One of my first shows was at Kealing. I don't think that they had ever seen anything like that before. ... I just didn't live in this box of what curriculum needed to look like at a school. So my first show there was Afrique, Afrique, Afrique. It was out there. It was so amazing. We wrapped our hair; I remember it like it was yesterday. I think that just empowered (the students) so much.

Terrance Carson, the assistant artistic director of Ballet Afrique, performs for the crowd at Mwangaza Fest. Ballet Afrique director China Smith says artists of color "are the flavor of Austin. We are the seasoning. You take that out, then you're just another Texas city."

Throughout Ballet Afrique’s history, a significant percentage of students have received tuition assistance.
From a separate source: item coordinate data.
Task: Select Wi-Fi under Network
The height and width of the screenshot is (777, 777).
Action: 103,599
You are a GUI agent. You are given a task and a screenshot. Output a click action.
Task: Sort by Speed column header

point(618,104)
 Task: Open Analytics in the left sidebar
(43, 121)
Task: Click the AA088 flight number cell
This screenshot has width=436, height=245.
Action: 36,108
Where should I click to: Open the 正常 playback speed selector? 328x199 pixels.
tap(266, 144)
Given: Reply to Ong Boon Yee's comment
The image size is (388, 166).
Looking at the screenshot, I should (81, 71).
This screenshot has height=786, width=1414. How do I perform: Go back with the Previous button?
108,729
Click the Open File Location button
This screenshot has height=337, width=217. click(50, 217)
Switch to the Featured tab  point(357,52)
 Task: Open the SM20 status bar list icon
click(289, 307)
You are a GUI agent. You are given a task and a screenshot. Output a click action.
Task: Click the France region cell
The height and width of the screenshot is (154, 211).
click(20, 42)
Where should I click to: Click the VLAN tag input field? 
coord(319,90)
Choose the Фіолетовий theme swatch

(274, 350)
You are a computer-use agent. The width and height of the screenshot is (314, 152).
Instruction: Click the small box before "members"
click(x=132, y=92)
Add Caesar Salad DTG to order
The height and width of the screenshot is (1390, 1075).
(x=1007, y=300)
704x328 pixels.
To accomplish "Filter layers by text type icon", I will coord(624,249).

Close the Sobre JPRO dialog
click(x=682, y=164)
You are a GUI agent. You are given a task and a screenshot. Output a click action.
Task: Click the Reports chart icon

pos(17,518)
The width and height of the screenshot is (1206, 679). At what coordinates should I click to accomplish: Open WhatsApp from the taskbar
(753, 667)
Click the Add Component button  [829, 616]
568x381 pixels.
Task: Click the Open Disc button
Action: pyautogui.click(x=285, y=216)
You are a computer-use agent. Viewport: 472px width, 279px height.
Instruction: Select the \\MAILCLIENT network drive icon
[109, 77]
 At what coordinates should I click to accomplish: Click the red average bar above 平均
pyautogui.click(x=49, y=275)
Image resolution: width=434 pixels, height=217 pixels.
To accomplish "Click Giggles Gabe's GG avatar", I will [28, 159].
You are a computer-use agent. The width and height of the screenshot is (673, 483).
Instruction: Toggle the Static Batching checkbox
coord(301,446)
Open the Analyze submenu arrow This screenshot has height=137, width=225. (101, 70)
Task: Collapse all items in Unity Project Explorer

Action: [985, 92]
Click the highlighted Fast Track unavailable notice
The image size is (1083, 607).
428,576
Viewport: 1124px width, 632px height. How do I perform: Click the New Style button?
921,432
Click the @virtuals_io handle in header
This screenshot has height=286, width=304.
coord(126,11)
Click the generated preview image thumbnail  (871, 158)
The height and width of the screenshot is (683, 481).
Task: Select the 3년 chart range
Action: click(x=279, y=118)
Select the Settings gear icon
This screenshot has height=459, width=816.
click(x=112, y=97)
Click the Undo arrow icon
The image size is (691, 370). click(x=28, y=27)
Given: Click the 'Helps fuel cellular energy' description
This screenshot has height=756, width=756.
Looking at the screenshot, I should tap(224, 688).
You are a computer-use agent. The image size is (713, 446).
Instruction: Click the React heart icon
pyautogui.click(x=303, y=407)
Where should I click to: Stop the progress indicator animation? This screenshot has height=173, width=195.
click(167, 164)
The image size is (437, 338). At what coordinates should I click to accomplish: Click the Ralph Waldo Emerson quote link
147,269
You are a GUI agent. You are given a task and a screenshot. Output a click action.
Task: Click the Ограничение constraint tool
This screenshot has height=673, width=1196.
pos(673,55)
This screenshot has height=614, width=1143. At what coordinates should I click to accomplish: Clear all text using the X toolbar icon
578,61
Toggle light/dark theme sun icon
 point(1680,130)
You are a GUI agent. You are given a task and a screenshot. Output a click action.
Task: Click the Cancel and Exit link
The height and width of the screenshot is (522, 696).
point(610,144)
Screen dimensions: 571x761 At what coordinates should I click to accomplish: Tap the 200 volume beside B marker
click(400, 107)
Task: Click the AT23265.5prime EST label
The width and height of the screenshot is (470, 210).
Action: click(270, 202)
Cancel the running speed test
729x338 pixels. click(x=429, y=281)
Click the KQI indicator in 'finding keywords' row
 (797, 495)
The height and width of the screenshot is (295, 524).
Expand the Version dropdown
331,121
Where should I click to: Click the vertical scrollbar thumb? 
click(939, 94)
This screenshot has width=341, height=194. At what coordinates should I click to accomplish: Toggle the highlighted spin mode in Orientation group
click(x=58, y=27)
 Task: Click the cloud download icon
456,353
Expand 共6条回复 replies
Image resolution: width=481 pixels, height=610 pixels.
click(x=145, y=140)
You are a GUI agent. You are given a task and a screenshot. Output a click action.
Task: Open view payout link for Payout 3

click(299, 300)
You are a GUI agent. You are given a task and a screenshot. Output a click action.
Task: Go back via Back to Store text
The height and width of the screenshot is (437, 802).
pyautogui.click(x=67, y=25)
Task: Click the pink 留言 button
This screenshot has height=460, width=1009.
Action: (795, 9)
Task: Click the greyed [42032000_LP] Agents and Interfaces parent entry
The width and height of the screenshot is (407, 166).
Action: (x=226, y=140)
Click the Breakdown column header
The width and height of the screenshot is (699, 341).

Smith says working with underprivileged children is her mission and her purpose.

I just want to always make sure that our community knows that this is why (the company) is here. This is why it's in place. I feel very strongly (that) there are still pockets and sections (of the city) where children are very much underserved, especially in the arts. 

But demographics in the neighborhood have changed dramatically, and she hopes Ballet Afrique will draw a diverse group of students. 

I just want to do my best to make sure that it's a place where everybody feels like it's theirs. Because whether we like it or not, you live there, and you're my neighbor down the street. We're a community now. We have to figure this crap out.

She sees Austin at a crossroads, with potential for greatness. 

Austin really has an opportunity, especially in this climate, to be a mega center for arts and culture... And not just because of (South by Southwest) or (Austin City Limits Festival) ... there is so much cultural art here. (There are) so many artists of color here that should be supported, because we are bringing people to Austin. We are the flavor of Austin. We are the seasoning. You take that out, then you're just another Texas city.

From the archives: How China Smith is changing the face of dance in Austin

To celebrate her company’s move back to East Eleventh Street, Smith held a fundraiser at Kenny Dorham’s Backyard. For the first time, she began listening to the East Austin jazz musician’s work. 

That's going to be one of the projects that I work on, a concert of dance, featuring his music and making people aware of who these artists are.

A few years back, when Smith did a piece based on the Harlem Renaissance, she tapped white choreographers to teach her the Black dances of the era. 

I had to learn it from somebody else. It wasn't passed down. It's something that I had to do because (otherwise) it kind of disappears. That's what I don't want to happen.

This beautiful gumbo pot of culture that Austin has currently, it has to be cultivated and nurtured, or it's going to be gone.